Yes I feel once a week is best also. Lets say you do chest on monday and tries on thursday. If on your thursday try work out and you do any close grip bench or dips for tricept then you are indirectly working your chest again. So in theory your actually training more than once a week. Unless you do every excercise in one day and if that was the case at the end of your workout those muscle groups are getting jipped.


----------



## robdog (Dec 2, 2003)

cheers for the info guys excellent as ever


----------



## Guest (Dec 22, 2003)

to be honest i dont think once a week is enough to trigger the optimum amount of hypertrophy, as the muscle gets use to the stimulus applied to it it can simply remain in a "non attrophy/non hypertrophy" state, just my 2 cents, but this is comming from a HST lover


----------



## V-Man (Nov 23, 2003)

what about when your 'on' ?


----------



## hackskii (Jul 27, 2003)

FYI, lifting heavy does more than just tax the muscle. It also taxes the central nervous system. It takes 5 days to recouperate the CNS. If you lift heavy on the same body part like lets say 3 times a week you are in for some trouble. Chronic Fetigue, more chance of injury and loss in strength.

Dont forget: When you lift chest the triceps get hit along with the shoulders.

When you hit Back the biceps and rear delt get hit along with the lower back.

When you hit shoulders your tricept get hit along with lower back.

When you hit legs (squats) your diaphram gets hit along with traps (indirectly) forearms (indirectly), back, butt.

When you hit triceps depending on the exercise you hit chest (close grip), dips (chest some shoulders), pushdowns (abs).

When you hit biceps depending on the exercise you hit back (lower) and even indirectly shoulders.

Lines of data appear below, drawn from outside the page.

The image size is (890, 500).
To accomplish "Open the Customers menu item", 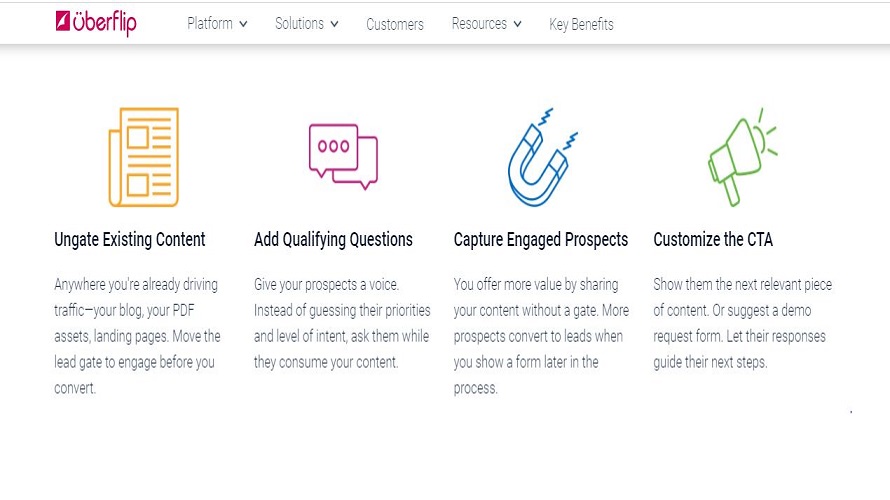I will tap(394, 24).
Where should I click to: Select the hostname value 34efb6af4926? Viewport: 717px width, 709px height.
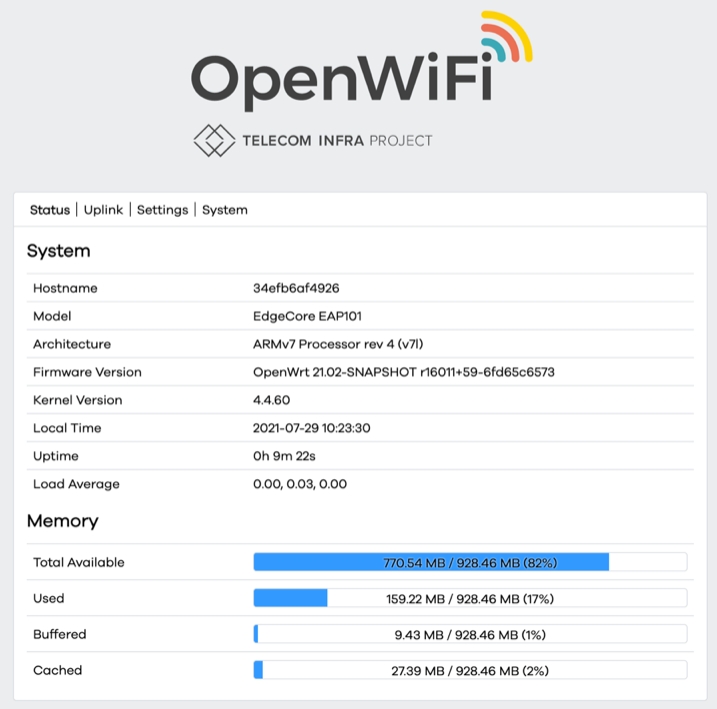[x=296, y=288]
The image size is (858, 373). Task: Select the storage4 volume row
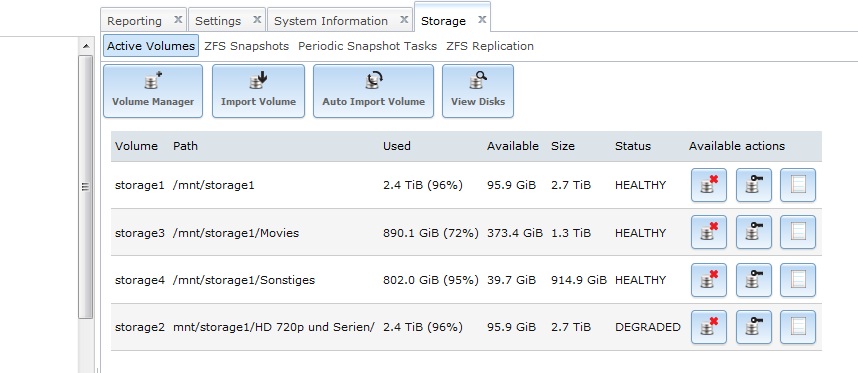(466, 280)
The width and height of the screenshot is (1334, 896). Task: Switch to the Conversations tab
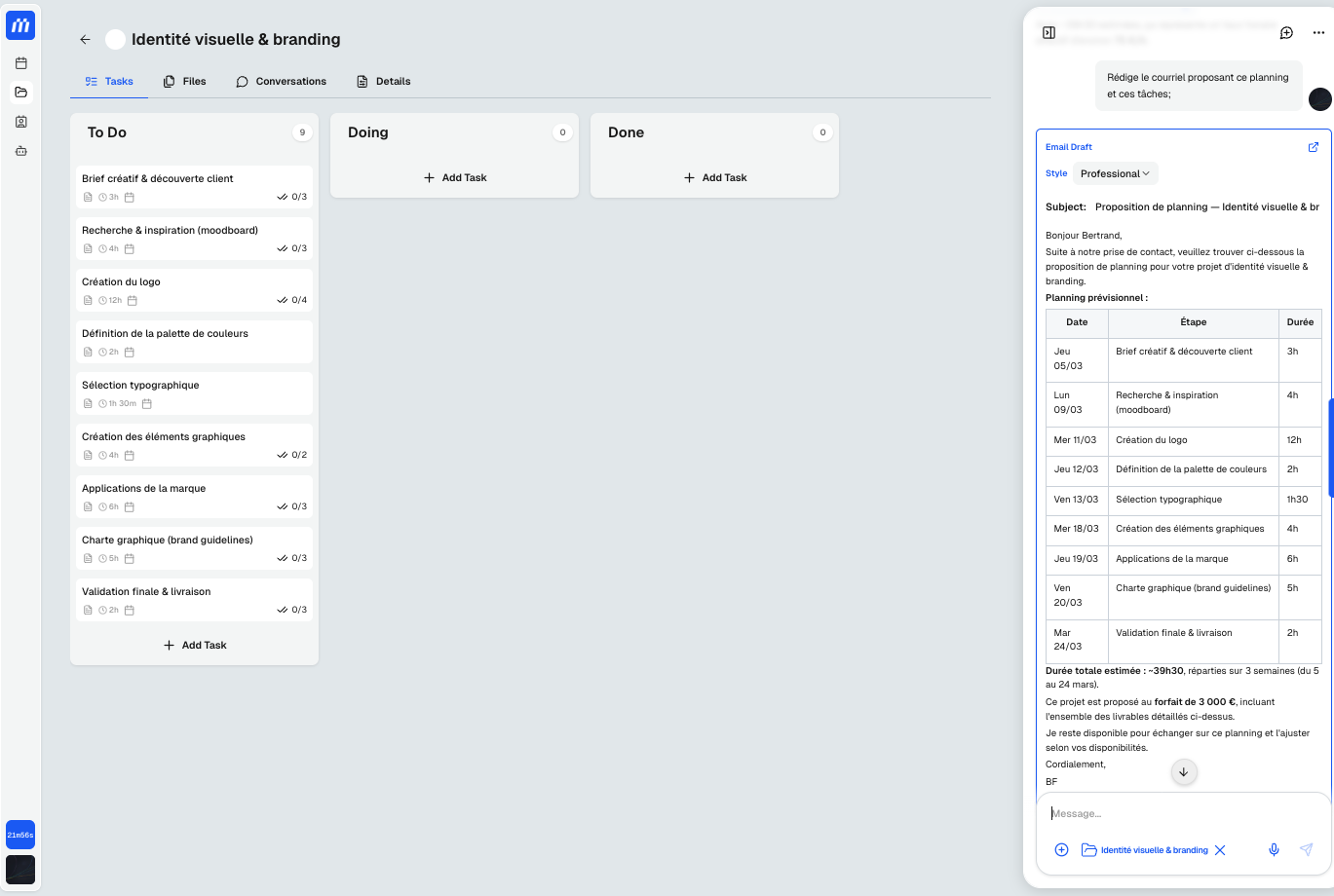282,82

If you hit the muscles right you can get massive development doing each bodypart once a week and not only be focused on it but hit it hard. Intensity is key. Tickling the muscle is good if you are 70 but not with a guy on gear or his prime at 17-35.

WingS: lets look at your workout and the way you train and I want to be enlightened. Show me what you are talking about

and what is a HST lover?


----------



## winger (Jul 26, 2003)

It also depends on how old you are. If you are older, like lets say in your 40's once a week is enough. Like hackskii said there is some overlap going on and the muscle is indirectly hit more than once a week.


----------



## Guest (Dec 23, 2003)

> Originally posted by hackskii
> 
> *FYI, lifting heavy does more than just tax the muscle. It also taxes the central nervous system. It takes 5 days to recouperate the CNS. If you lift heavy on the same body part like lets say 3 times a week you are in for some trouble. Chronic Fetigue, more chance of injury and loss in strength.*
> 
> ...


www.hypertrophyspecific.com

let the enlightenment begin


----------



## hackskii (Jul 27, 2003)

Just as I thought a ! - EDITIED BY CHEATER - 23/12/03 - I can day this dude isnt a scammer 

Direct competition with others on this board.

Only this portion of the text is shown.